Советская власть и социализм рассматриваются имяславием как проявление торжества антихриста, как дело рук сатаны, восставшего против бога. Политический идеал имяславия – неограниченная монархия, всецело поддерживающая православную церковь и опирающаяся на нее. Имяславие – наиболее активное и жизнедеятельное течение внутри церкви. Резко отрицательное отношение имяславия к Советской власти породило у его сторонников положительную оценку вооруженной борьбы, направленной на свержение Советской власти и сочувствие как вооруженным выступлениям, так и иного рода активной антисоветской деятельности.
Конкретных имен тут нет, но это про всех сразу. Тем более что идеология ИПЦ тут звучит из уст ее главного, согласно следствию, специалиста-идеолога. Такие показания подводили уже не одного Новоселова, а большое количество лиц (всю организацию ИПЦ) под расстрельную статью. Они ставили процесс над ИПЦ совершенно наравне с современным ему «Процессом Промпартии». Надо было нейтрализовать эти показания, а тут путь был один: свалить все на самого Лосева (просто промолчать по их поводу означало бы согласиться). Судя по приговорам, вынесенным в 1931 году, тактика сработала. Так, Новоселов, которому на момент вынесения приговора было 67 лет, получил всего лишь 8 лет, но не лагеря, а тюрьмы ОГПУ, то есть значительно более тяжелых условий. Очевидно, Новоселову готовили участь епископа Димитрия Гдовского – смерть в тюрьме. Вооруженного подполья никому «шить» не стали. Лосева тоже не стали приговаривать как повстанческого идеолога, дав ему и его жене соответственно 10 и 5 лет лагерей. Обоих освободили в 1933 году по ходатайству Е.П. Пешковой.
Ужесточение условий содержания в тюрьмах НКВД иногда бывало обставлено несколько трагикомично. Так, по результатам беседы с Новоселовым 4 декабря 1935 года тюремный врач предложил администрации тюрьмы ужесточить режим содержания, лишив заключенного белого хлеба. В 1937 году у Новоселова заканчивался срок, и ему автоматически выписали еще три года. Из Ярославской тюрьмы НКВД его перевели в Вологодскую. Режим содержания вновь ужесточился. Заключенных стали называть не по фамилиям, а по номерам. Номер Новоселова был 227. О быте его последней в жизни камеры № 46 Вологодской тюрьмы довольно много известно из донесений «наседки» по фамилии Базилевский. Видимо, люди там сидели, в основном, хорошие. Всего шесть человек плюс «наседка». Общим мнением было то, что новый режим содержания – это режим уничтожения. Но до уничтожения в камере дело не дошло, так как «политических» стали массово расстреливать. Такое происходило по всей стране. Так, во время массовых расстрелов заключенных Соловецкого лагеря в 1937 году расстреляли Флоренского. Новоселова приговорили к расстрелу 17 января 1938 года и расстреляли 20 января.

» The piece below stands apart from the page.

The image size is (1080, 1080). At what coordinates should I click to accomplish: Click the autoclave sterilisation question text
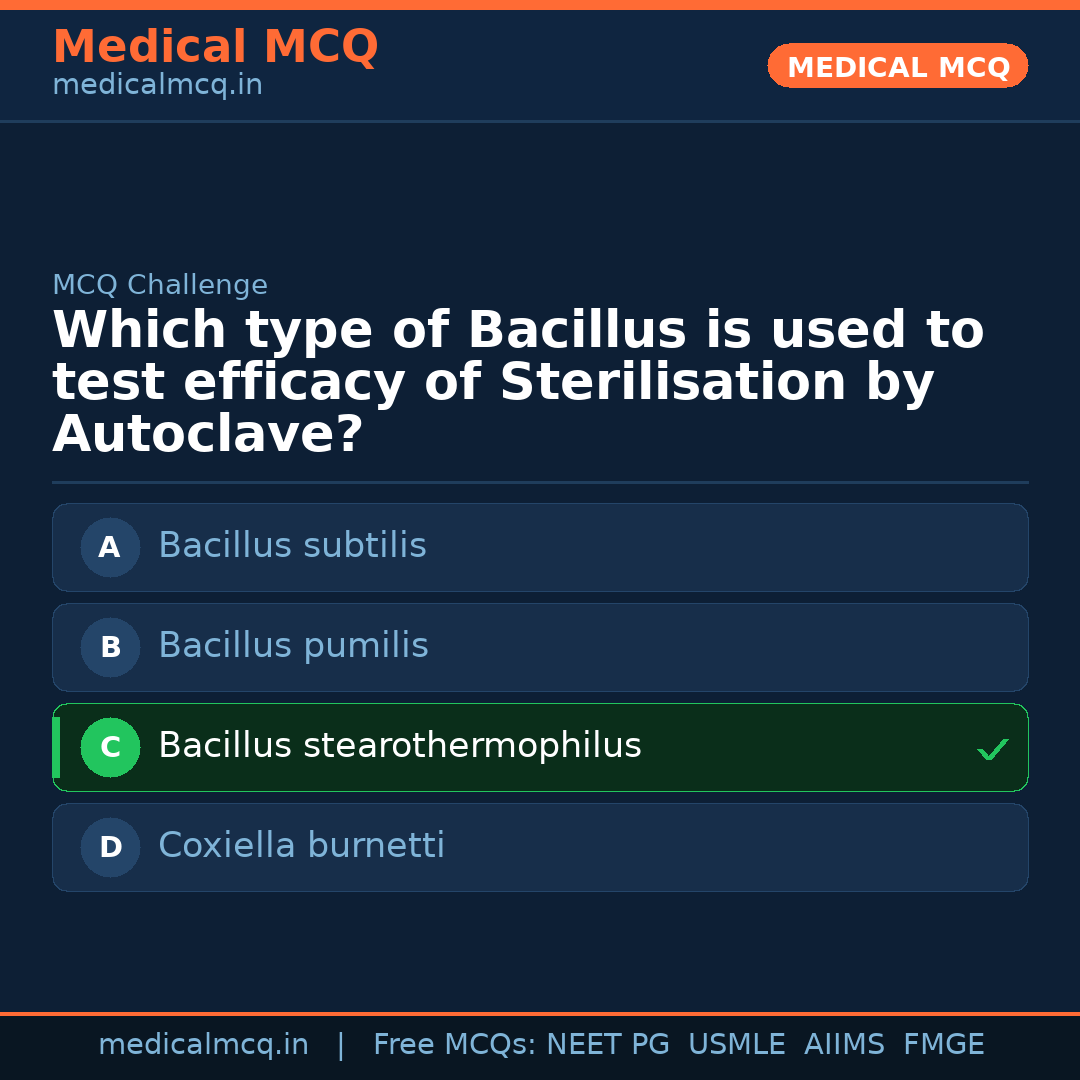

Пришвина вспоминает с чьих-то слов о некоем турке, который познакомился с Новоселовым в тюремной больнице и был им обращен в православие. Этот турок освободился и нашел каких-то помогавших Новоселову старушек, которым рассказывал о Новоселове как о святом. Этот типичный легендарный мотив находит частичное подтверждение в том факте, что среди последних сокамерников Новоселова был турок. Базилевский его охарактеризовал так: «Лексан – тюрок [sic!], полный злобы и недовольства на советскую власть, ее режим и ее руководителей, от мала до велика».